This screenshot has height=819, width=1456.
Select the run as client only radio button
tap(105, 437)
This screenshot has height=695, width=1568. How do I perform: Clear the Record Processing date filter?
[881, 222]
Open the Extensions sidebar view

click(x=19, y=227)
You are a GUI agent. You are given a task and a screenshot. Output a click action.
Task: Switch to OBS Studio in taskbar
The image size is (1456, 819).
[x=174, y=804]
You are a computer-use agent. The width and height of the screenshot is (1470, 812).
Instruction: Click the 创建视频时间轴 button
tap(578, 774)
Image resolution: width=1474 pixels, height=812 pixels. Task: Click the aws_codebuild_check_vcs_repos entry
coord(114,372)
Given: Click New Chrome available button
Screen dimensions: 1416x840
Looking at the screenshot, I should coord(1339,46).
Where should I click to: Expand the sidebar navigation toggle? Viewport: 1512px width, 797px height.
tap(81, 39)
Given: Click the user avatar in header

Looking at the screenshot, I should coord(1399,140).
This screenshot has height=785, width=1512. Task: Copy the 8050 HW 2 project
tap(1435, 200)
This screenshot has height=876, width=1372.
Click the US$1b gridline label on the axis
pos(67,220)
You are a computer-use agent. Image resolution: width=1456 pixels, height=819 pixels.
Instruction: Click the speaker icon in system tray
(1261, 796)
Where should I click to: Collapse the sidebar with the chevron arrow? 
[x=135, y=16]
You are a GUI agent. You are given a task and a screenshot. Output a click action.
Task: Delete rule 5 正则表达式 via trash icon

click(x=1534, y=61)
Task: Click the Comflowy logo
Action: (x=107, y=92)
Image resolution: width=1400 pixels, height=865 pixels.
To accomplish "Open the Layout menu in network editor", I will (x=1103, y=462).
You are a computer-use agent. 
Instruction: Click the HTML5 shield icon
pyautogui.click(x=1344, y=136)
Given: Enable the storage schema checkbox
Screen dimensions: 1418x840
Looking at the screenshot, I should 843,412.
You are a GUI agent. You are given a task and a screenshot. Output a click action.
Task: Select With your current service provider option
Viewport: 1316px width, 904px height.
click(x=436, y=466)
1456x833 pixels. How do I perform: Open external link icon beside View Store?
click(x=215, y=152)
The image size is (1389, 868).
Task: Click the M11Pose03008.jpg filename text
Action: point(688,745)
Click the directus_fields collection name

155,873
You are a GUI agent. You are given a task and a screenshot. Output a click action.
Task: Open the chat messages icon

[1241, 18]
- - - - -
**PROBLEM:** If a line in the data above holds the word "computer", count it; give only the total.

**TASK SOLUTION:** 3